11. « Nous appelons sacrifiant le sujet qui recueille ainsi les bénéfices du sacrifice ou en subit les effets. Ce sujet est tantôt un individu et tantôt une collectivité, famille, clan tribu, nation, société secrète. » (Mauss & Hubert, 1994, pp. 201-02). Dans la plupart des sacrifices, il faut en outre distinguer le sacrifiant et le sacrificateur – ce dernier terme désigne la personne qui accomplit le rite (souvent le prêtre ou un autre guide du rituel).
12. L’étude de Mauss et Hubert figure dans une section des écrits de Mauss intitulée Les fonctions sociales du sacré (sur la fonction sociale du sacrifice, voir surtout : Mauss & Hubert, 1994, pp. 305-07).
13. Par la suite, les victimes du sacrifice seront surtout des êtres, des ‘figures anthropomorphes’ (Mallarmé parle de « Types »). Par contre, le terme ne sera pas employé pour parler des mots ou des notions. Cependant, il n’y a aucun doute que les objets sont aussi sacrifiés chez Mallarmé. Il est, par exemple, possible d’analyser la célèbre phrase – si diversement interprétée – de la fleur de l’Avant-dire au « Traité du Verbe » (repris dans Crise de vers) par rapport à une logique sacrificielle : « Je dis : une fleur ! et, hors de l’oubli où ma voix relègue aucun contour, en tant que quelque chose d’autre que les calices sus, musicalement se lève, idée même et suave, l’absente de tous bouquets » (O.c., p. 857 et p. 368). Reste à déterminer ce que la phrase sacrifie (un mot ?, un objet ?) et en vue de quoi (une essence ?, un mot ?, une absence ?).
14. Nous suivons volontairement Richard quand il parle du « dynamisme si sensuel » de la « tempête » de Victorieusement fui… qui permet de « lire ensuite d’un autre œil tant d’autres scènes d’agitation maritime : dans Salut, par exemple, A la nue accablante et, bien sûr, le Coup de dés. » (Richard, 1979, pp. 111-12)
15. Qu’il s’agisse de la lecture dominante s’illustre par une petite anecdote. Il y a quelques années, j’ai envoyé un article à une revue américaine. La revue fait lire les contributions par des spécialistes qui ne connaissent pas l’auteur de l’article, et l’auteur ne connaît pas leur identité.
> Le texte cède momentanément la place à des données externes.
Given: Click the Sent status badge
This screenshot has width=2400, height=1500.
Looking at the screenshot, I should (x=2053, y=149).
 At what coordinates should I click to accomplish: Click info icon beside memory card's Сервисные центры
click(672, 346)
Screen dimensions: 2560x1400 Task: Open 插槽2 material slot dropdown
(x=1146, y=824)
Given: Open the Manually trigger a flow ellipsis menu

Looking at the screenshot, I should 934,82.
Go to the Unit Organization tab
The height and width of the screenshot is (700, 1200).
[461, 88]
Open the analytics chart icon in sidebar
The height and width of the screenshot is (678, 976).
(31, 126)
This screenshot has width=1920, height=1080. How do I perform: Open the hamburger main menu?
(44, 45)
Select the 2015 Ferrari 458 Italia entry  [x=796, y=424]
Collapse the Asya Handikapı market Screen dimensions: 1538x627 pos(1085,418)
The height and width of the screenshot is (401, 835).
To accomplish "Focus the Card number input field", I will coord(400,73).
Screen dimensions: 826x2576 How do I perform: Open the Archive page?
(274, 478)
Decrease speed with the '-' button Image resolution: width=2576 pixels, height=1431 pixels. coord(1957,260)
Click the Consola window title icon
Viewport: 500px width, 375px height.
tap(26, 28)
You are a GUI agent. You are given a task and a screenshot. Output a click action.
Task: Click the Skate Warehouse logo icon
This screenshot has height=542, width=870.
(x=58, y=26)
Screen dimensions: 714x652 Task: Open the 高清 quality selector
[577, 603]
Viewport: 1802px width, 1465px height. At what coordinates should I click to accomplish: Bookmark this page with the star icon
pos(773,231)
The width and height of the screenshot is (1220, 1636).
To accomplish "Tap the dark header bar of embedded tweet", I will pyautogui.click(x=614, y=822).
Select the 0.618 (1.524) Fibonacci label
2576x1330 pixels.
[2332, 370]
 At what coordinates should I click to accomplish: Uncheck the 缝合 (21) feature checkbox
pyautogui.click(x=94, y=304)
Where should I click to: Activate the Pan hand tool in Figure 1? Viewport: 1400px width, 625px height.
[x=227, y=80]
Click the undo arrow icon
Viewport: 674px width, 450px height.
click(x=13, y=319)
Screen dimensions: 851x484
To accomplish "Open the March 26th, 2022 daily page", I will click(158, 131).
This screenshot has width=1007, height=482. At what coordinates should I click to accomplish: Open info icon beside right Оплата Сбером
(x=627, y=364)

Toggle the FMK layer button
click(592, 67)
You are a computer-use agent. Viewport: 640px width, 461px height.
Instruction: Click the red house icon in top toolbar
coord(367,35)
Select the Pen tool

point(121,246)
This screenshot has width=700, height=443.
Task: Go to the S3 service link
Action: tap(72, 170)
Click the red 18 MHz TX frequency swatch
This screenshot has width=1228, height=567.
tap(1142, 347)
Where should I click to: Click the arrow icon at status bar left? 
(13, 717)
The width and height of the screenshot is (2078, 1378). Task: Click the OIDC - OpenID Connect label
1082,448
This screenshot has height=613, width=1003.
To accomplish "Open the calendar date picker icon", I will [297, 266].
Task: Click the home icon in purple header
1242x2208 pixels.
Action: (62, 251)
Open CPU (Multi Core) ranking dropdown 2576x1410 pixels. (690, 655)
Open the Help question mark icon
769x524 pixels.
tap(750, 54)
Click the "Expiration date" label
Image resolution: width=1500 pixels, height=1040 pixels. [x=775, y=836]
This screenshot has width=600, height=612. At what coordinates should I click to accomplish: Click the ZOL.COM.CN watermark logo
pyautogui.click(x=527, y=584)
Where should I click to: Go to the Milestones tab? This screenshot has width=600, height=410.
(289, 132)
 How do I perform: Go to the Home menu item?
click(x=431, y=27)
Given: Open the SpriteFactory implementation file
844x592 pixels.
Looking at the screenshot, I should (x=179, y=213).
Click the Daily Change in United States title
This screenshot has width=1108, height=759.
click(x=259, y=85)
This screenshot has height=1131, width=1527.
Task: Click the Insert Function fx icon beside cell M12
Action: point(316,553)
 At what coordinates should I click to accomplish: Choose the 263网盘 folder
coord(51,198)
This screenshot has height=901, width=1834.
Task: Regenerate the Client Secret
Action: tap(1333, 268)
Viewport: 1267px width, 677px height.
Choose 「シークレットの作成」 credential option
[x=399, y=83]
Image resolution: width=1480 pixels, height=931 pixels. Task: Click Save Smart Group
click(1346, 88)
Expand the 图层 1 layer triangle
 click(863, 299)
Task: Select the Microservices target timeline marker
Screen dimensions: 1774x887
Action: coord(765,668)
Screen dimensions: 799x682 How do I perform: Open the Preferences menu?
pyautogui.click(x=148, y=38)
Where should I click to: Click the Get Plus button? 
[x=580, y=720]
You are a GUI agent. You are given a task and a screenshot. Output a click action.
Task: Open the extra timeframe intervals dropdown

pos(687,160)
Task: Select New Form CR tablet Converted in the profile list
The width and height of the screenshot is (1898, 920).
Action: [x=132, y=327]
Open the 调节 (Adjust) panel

En cas de refus – et c’était mon cas – l’auteur reçoit un non argumenté. Rétrospectivement, je comprends ce refus – les censeurs avaient raison : l’article était, en effet, trop schématique et simplificateur. Cependant, un argument m’a paru peu fécond : « il est aujourd’hui bien connu, que le Coup de dés ne propose aucune action ».